● WRITTEN TASK
Render the lines below as a JSON list of strings, one string per line, omitting blank lines.

-- START OF EXTRACTED ENTRIES --

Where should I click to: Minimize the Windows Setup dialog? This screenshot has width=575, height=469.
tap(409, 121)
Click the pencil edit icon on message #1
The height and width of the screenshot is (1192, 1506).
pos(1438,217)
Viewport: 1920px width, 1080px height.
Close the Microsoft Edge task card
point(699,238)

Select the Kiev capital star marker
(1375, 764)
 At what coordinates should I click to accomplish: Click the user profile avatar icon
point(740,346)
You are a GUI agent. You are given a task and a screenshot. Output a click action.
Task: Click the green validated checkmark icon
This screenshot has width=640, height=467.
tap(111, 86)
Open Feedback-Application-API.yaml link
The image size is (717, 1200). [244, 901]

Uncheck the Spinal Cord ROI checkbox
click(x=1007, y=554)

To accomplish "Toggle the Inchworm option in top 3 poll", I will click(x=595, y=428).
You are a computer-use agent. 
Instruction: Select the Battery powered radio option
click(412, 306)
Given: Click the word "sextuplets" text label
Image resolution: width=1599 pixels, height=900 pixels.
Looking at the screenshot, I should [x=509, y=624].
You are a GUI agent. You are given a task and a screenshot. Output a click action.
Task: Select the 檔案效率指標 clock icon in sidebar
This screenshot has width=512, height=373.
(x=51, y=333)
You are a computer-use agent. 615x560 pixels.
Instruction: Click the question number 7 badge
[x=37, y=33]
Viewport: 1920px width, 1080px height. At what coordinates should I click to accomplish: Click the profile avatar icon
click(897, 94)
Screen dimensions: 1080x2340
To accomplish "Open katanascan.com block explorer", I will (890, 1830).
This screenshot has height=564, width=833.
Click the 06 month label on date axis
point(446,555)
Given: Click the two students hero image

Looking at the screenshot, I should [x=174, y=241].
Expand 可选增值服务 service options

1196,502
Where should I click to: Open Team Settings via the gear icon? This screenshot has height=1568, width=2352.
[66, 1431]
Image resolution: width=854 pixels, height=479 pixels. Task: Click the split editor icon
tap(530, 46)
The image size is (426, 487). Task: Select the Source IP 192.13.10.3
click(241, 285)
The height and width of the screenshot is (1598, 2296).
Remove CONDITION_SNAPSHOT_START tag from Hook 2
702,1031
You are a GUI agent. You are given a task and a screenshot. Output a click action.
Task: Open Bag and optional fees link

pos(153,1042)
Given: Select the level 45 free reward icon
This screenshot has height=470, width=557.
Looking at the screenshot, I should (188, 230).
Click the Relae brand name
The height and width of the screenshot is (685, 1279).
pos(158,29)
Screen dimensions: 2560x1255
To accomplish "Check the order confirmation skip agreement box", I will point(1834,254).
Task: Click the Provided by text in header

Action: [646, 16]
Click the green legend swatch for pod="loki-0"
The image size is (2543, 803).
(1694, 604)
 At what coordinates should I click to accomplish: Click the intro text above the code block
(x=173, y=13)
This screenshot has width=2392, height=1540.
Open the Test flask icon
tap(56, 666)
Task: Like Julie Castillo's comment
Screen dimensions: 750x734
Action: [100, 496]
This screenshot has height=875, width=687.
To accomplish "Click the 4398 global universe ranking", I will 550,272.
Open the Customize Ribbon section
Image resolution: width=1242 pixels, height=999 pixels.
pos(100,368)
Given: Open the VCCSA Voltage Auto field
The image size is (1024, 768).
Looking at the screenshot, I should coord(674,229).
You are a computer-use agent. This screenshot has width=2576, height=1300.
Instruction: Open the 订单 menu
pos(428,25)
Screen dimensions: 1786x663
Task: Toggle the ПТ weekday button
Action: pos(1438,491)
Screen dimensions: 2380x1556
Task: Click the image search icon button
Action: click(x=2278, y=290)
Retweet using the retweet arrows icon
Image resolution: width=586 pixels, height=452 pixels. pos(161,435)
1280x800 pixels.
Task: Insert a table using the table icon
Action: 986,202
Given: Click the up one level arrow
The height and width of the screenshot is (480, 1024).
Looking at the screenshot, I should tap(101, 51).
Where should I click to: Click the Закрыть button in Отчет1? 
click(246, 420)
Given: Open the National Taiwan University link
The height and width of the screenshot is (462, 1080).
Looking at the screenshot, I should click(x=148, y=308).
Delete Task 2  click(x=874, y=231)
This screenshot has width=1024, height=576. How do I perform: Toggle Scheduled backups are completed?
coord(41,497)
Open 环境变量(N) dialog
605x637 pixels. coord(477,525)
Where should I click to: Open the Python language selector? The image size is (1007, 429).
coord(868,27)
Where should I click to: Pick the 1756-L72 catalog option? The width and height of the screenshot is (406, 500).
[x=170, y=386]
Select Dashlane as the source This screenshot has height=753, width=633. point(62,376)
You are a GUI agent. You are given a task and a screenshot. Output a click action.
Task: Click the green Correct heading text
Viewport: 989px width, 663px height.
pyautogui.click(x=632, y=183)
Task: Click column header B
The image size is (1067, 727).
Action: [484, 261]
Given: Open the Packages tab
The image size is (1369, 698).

-- END OF EXTRACTED ENTRIES --

● COMPLETE OUTPUT
[
  "Where should I click to: Minimize the Windows Setup dialog? This screenshot has width=575, height=469.",
  "tap(409, 121)",
  "Click the pencil edit icon on message #1",
  "The height and width of the screenshot is (1192, 1506).",
  "pos(1438,217)",
  "Viewport: 1920px width, 1080px height.",
  "Close the Microsoft Edge task card",
  "point(699,238)",
  "Select the Kiev capital star marker",
  "(1375, 764)",
  " At what coordinates should I click to accomplish: Click the user profile avatar icon",
  "point(740,346)",
  "You are a GUI agent. You are given a task and a screenshot. Output a click action.",
  "Task: Click the green validated checkmark icon",
  "This screenshot has width=640, height=467.",
  "tap(111, 86)",
  "Open Feedback-Application-API.yaml link",
  "The image size is (717, 1200). [244, 901]",
  "Uncheck the Spinal Cord ROI checkbox",
  "click(x=1007, y=554)",
  "To accomplish \"Toggle the Inchworm option in top 3 poll\", I will click(x=595, y=428).",
  "You are a computer-use agent. ",
  "Instruction: Select the Battery powered radio option",
  "click(412, 306)",
  "Given: Click the word \"sextuplets\" text label",
  "Image resolution: width=1599 pixels, height=900 pixels.",
  "Looking at the screenshot, I should [x=509, y=624].",
  "You are a GUI agent. You are given a task and a screenshot. Output a click action.",
  "Task: Select the 檔案效率指標 clock icon in sidebar",
  "This screenshot has width=512, height=373.",
  "(x=51, y=333)",
  "You are a computer-use agent. 615x560 pixels.",
  "Instruction: Click the question number 7 badge",
  "[x=37, y=33]",
  "Viewport: 1920px width, 1080px height. At what coordinates should I click to accomplish: Click the profile avatar icon",
  "click(897, 94)",
  "Screen dimensions: 1080x2340",
  "To accomplish \"Open katanascan.com block explorer\", I will (890, 1830).",
  "This screenshot has height=564, width=833.",
  "Click the 06 month label on date axis",
  "point(446,555)",
  "Given: Click the two students hero image",
  "Looking at the screenshot, I should [x=174, y=241].",
  "Expand 可选增值服务 service options",
  "1196,502",
  "Where should I click to: Open Team Settings via the gear icon? This screenshot has height=1568, width=2352.",
  "[66, 1431]",
  "Image resolution: width=854 pixels, height=479 pixels. Task: Click the split editor icon",
  "tap(530, 46)",
  "The image size is (426, 487). Task: Select the Source IP 192.13.10.3",
  "click(241, 285)",
  "The height and width of the screenshot is (1598, 2296).",
  "Remove CONDITION_SNAPSHOT_START tag from Hook 2",
  "702,1031",
  "You are a GUI agent. You are given a task and a screenshot. Output a click action.",
  "Task: Open Bag and optional fees link",
  "pos(153,1042)",
  "Given: Select the level 45 free reward icon",
  "This screenshot has height=470, width=557.",
  "Looking at the screenshot, I should (188, 230).",
  "Click the Relae brand name",
  "The height and width of the screenshot is (685, 1279).",
  "pos(158,29)",
  "Screen dimensions: 2560x1255",
  "To accomplish \"Check the order confirmation skip agreement box\", I will point(1834,254).",
  "Task: Click the Provided by text in header",
  "Action: [646, 16]",
  "Click the green legend swatch for pod=\"loki-0\"",
  "The image size is (2543, 803).",
  "(1694, 604)",
  " At what coordinates should I click to accomplish: Click the intro text above the code block",
  "(x=173, y=13)",
  "This screenshot has width=2392, height=1540.",
  "Open the Test flask icon",
  "tap(56, 666)",
  "Task: Like Julie Castillo's comment",
  "Screen dimensions: 750x734",
  "Action: [100, 496]",
  "This screenshot has height=875, width=687.",
  "To accomplish \"Click the 4398 global universe ranking\", I will 550,272.",
  "Open the Customize Ribbon section",
  "Image resolution: width=1242 pixels, height=999 pixels.",
  "pos(100,368)",
  "Given: Open the VCCSA Voltage Auto field",
  "The image size is (1024, 768).",
  "Looking at the screenshot, I should coord(674,229).",
  "You are a computer-use agent. This screenshot has width=2576, height=1300.",
  "Instruction: Open the 订单 menu",
  "pos(428,25)",
  "Screen dimensions: 1786x663",
  "Task: Toggle the ПТ weekday button",
  "Action: pos(1438,491)",
  "Screen dimensions: 2380x1556",
  "Task: Click the image search icon button",
  "Action: click(x=2278, y=290)",
  "Retweet using the retweet arrows icon",
  "Image resolution: width=586 pixels, height=452 pixels. pos(161,435)",
  "1280x800 pixels.",
  "Task: Insert a table using the table icon",
  "Action: 986,202",
  "Given: Click the up one level arrow",
  "The height and width of the screenshot is (480, 1024).",
  "Looking at the screenshot, I should tap(101, 51).",
  "Where should I click to: Click the Закрыть button in Отчет1? ",
  "click(246, 420)",
  "Given: Open the National Taiwan University link",
  "The height and width of the screenshot is (462, 1080).",
  "Looking at the screenshot, I should click(x=148, y=308).",
  "Delete Task 2  click(x=874, y=231)",
  "This screenshot has width=1024, height=576. How do I perform: Toggle Scheduled backups are completed?",
  "coord(41,497)",
  "Open 环境变量(N) dialog",
  "605x637 pixels. coord(477,525)",
  "Where should I click to: Open the Python language selector? The image size is (1007, 429).",
  "coord(868,27)",
  "Where should I click to: Pick the 1756-L72 catalog option? The width and height of the screenshot is (406, 500).",
  "[x=170, y=386]",
  "Select Dashlane as the source This screenshot has height=753, width=633. point(62,376)",
  "You are a GUI agent. You are given a task and a screenshot. Output a click action.",
  "Task: Click the green Correct heading text",
  "Viewport: 989px width, 663px height.",
  "pyautogui.click(x=632, y=183)",
  "Task: Click column header B",
  "The image size is (1067, 727).",
  "Action: [484, 261]",
  "Given: Open the Packages tab",
  "The image size is (1369, 698)."
]